あのインディ・ジョーンズが19年ぶりにスクリーンにカムバック!という『インディ・ジョーンズ/クリスタル・スカルの王国』ですが、『レイダース/失われたアーク《聖櫃》』が1981年の製作で、『インディ・ジョーンズ/魔宮の伝説』が1984年、『インディ・ジョーンズ/最後の聖戦』 が1989年製作、という訳で、一作目からだと27年越しのシリーズということになるんですよねえ。主演のハリソン・フォードはもう65だし、もはや飛んだり跳ねたりさせるのは痛々しい歳の様な気がするが…。

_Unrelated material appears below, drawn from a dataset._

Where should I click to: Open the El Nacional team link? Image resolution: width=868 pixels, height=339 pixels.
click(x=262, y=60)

オレもこのシリーズはとても好きで、ビデオやDVDでそれこそ飽きるほど観ていますが、一番のお気に入りは二作目の『魔宮の伝説』でしょうかね。一作目のヒットで気をよくしたスピとルーカスが悪乗りしまくって作ったかのようなハチャメチャさが好きなんですよ。もう全篇やり過ぎと悪趣味のオンパレード。才能ある人間がおバカの限りを尽くすとそれは天才の領域に達してしまう、という素晴らしい展開だったと思います。
ただ、”インディ・ジョーンズ・サーガ”としては三作目の『最後の聖戦』で終わっているような気がするなあ。じゃあこの『クリスタル・スカルの王国』はなんだったのかというと、結局《同窓会》なんでしょうねえ。勿論スピ・ルーカス&フォードの同窓会ですからタダでは済まされませんが、例えて言うなら超有名人気ロック・グループが解散後数十年の時を経て再結成したかのような雰囲気とでもいいますか。

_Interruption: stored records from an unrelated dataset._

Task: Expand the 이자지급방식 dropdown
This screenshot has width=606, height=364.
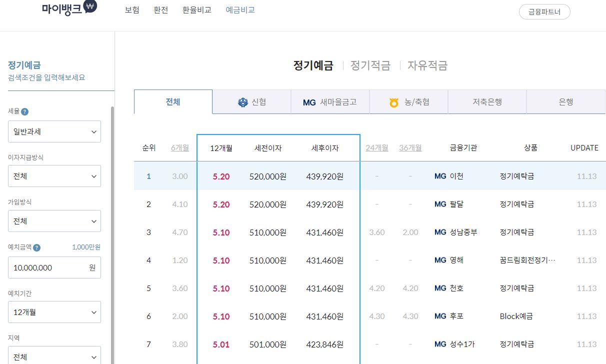Action: [54, 176]
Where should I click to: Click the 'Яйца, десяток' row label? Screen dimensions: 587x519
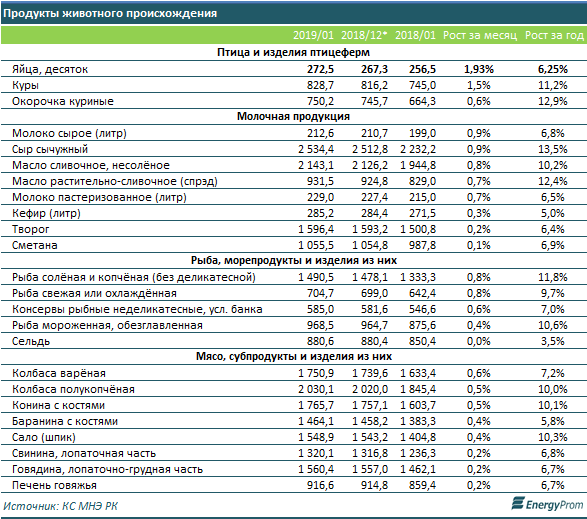(50, 69)
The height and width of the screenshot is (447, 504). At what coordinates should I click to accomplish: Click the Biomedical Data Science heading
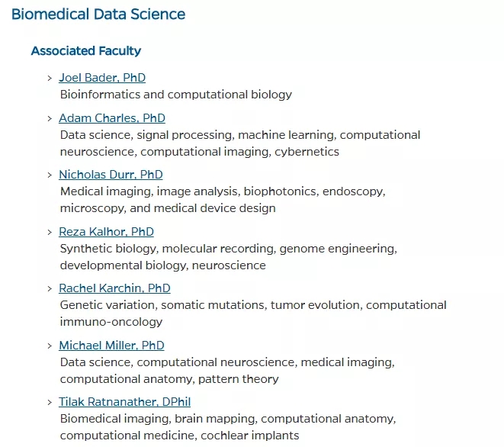(x=98, y=14)
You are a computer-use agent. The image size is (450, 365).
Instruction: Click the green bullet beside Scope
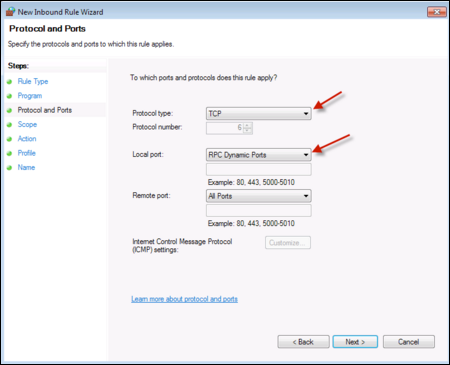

で、この再結成バンドは、当時からの根強いオールド・ファンや、解散後その実力を知ってファンになった若い世代なんかは大喜びで、実力もありますから再結成第一弾アルバムも凱旋コンサートも大好評で物凄く好意を持って受け入れられるというわけなんですよ。ただやっぱり、絶頂期の勢いはもはや無いし、時流から見るとちょっとメイン・ストリームの音楽からは外れているんですね。だから、悪くは無いんだけれど、最新スタイルの音楽と比べたらよく言えば大らか、悪く言うと締りが足りない、ということになってしまうんです。
だから面白かったと言えば面白かったんだけれども、しっかり型の出来たスタイル一歩も外れていない、予想を外れない、言ってみれば伝統芸能を見せられているような気分になってしまいましたな。だからこの『クリスタル・スカル』を面白さと言う点で今年公開された『クローバーフィールド』や『ミスト』と比べたら、断然『クローバー〜』と『ミスト』のほうに軍杯が上がってしまうんですよ。実はこれって由々しきことですよ?だってスピ・ルーカス&フォードの映画は、常に最強で無ければならなかったわけですから。

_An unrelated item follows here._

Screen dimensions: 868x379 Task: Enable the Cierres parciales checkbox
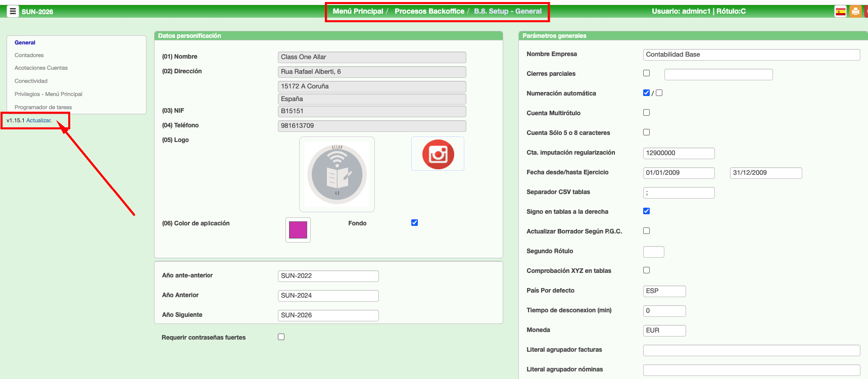coord(646,73)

そういった意味ではやはり時代を感じてしまう映画なんですよねえ。いや、オレもインディの新作製作が発表された時は嬉しかったし、公開が決まった時はワクワクしたもんなんですがねえ。決して出来の悪い映画ではないんですが、少なくともハリソン・フォード主演のインディはこれが最後でいいと思いますよ。あと物語にちょっとだけケチ付けるなら、映画の舞台である1957年当時のアメリカの秘密施設に武装したソ連軍が侵入し、当直アメリカ兵を皆殺しにする、なんていう冒頭は、これ、普通に米ソ全面核戦争に突入し得る重大な事件ですよ?ま、インディ・シリーズは基本的にアバウトな政治解釈なんで見逃しますがねえ…。